Wildfire season in Oregon can negatively impact air quality as smoke levels increase. On such occasions, the university typically maintains regular operations with no change to work or class schedules. Standard procedures apply for weather-related notifications such as cancellation, delayed start, and early closure decisions should a change in normal operations be necessary.
Employees should communicate with their supervisor if they have concerns about their workspace or assignments during periods of lower air quality.
Employees who miss work because of personal illness as a result of local air quality or because they must provide care for immediate family members who are ill, may use available sick leave as normal. Visit the time off webpage for more information about use of other leave.

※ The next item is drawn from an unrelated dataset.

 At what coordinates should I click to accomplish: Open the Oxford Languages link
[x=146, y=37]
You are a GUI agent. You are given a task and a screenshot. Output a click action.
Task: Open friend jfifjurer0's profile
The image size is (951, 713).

Public health agencies may issue air quality advisories which recommend avoiding strenuous outdoor activities, or even staying indoors for sensitive groups. Advisories may include information about the possible effectiveness of certain respirators (types P100 or N95) with proper fitting and use. The UO does not provide nor encourage the general use of these respirators except as required on the job. Anyone who voluntarily chooses to use a P100 or N95 respirator at work must first contact Environmental Health and Safety within Safety and Risk Services for required OSHA training. UO guidelines on wildfire smoke address the use of masks and respirators. Additional air quality information can be found on the Safety and Risk Services website.
Supervisors are asked to keep in mind the following principles to ensure the safety and comfort of employees during periods of low air quality:
- When the Air Quality Index is higher than 200, employees should be moved indoors by providing duties inside campus buildings where mechanical filtration is provided or by providing remote work options. Employees may only work critical outdoor jobs with the use of respirators.
If it is not possible to do any of these things, contact email@example.com before sending employees home and before telling them there is no work.
- Adjust assignments to minimize strenuous activity and outdoor exposure.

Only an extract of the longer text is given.